I recently had my first opportunity to use JMFS (on a 4-tuner, 500GB Premiere). Worked perfectly so a big thanks to comer. I used USB adapter cables insted of direct connecting to my MB so I expected it to be relatively slow and it finished 500GB in a bit less than 9 1/2 hours. I use Clonezilla to make a periodic clone of my PC hard drive (500GB) and it takes only about a third of that time. Granted, only one of the two drives is tethered via USB, but I wondered about the huge time difference. I also wondered what JMFS does differently than Clonezilla which uses dd as the underlying copy mechanism. I'm sure something is different otherwise folks would just use the dd on the MFS Tools disk to copy Premeire drives. I understand that JMFS would still be needed to do the Expand and Supersize but those are quick on their own. Will someone please help clear up my ignornace?


----------



## vectorcatch (Nov 21, 2008)

The biggest difference is the block size, if I remember correctly jmfs is doing everything in either 512byte or 4k chunks. That means the code reads it and the writes it for each chunk, so there is a ton of overhead. Most modern devices deal internally with much larger block sizes (bandwidth is king over latency here)

Actually if you run the dd part of jmfs manually though the terminal you can control the block size and speed things up significantly.

Typically the block size is small with something like dd if you have a bad drive and you want it to get as much data as possible so you read small chunks, so it won't fails large sections.


----------



## unitron (Apr 28, 2006)

vectorcatch said:


> The biggest difference is the block size, if I remember correctly jmfs is doing everything in either 512byte or 4k chunks. That means the code reads it and the writes it for each chunk, so there is a ton of overhead. Most modern devices deal internally with much larger block sizes (bandwidth is king over latency here)
> 
> Actually if you run the dd part of jmfs manually though the terminal you can control the block size and speed things up significantly.
> 
> Typically the block size is small with something like dd if you have a bad drive and you want it to get as much data as possible so you read small chunks, so it won't fails large sections.

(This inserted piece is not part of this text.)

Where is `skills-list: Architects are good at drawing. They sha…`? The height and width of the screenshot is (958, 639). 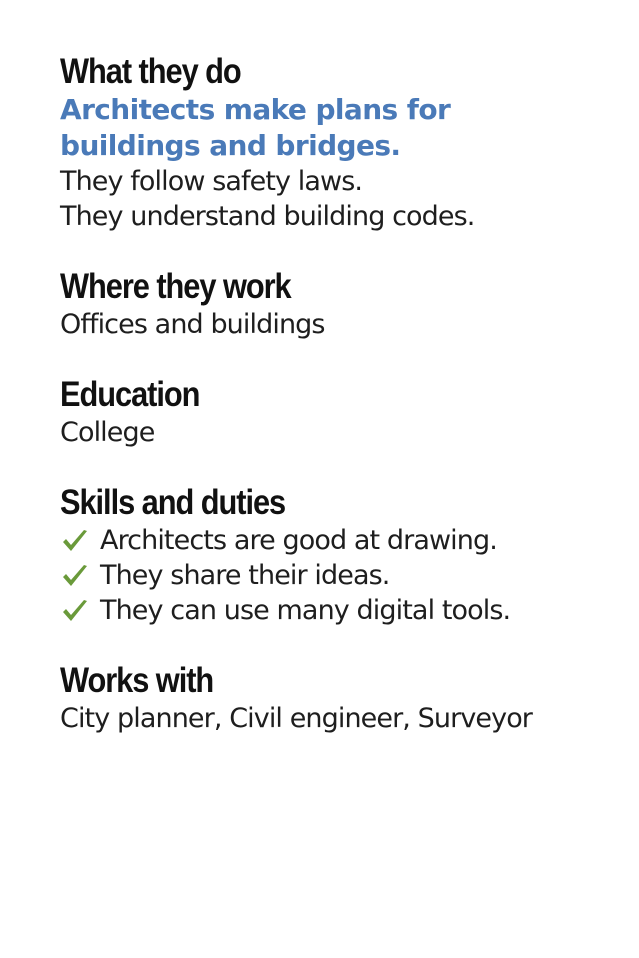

Technically I think that's the

ddrescue

part of jmfs, and not the original

dd

although maybe he included both on the cd, the way MFS Live includes both

dd

and

dd_rescue

(which is not to be confused with

ddrescue

)


----------



## L David Matheny (Jan 29, 2011)

lillevig said:


> I recently had my first opportunity to use JMFS (on a 4-tuner, 500GB Premiere). Worked perfectly so a big thanks to comer. I used USB adapter cables insted of direct connecting to my MB so I expected it to be relatively slow and it finished 500GB in a bit less than 9 1/2 hours. I use Clonezilla to make a periodic clone of my PC hard drive (500GB) and it takes only about a third of that time. Granted, only one of the two drives is tethered via USB, but I wondered about the huge time difference. I also wondered what JMFS does differently than Clonezilla which uses dd as the underlying copy mechanism. I'm sure something is different otherwise folks would just use the dd on the MFS Tools disk to copy Premeire drives. I understand that JMFS would still be needed to do the Expand and Supersize but those are quick on their own. Will someone please help clear up my ignornace?


In this post from earlier this year I mentioned a discrepancy in run times between the ddrescue on the JMFS CD and the version on the Ubuntu Rescue Remix 12.04 CD. You may have encountered something similar. My drives were connected using SATA, however, one directly to the motherboard and one indirectly through an eSATA drive dock.


----------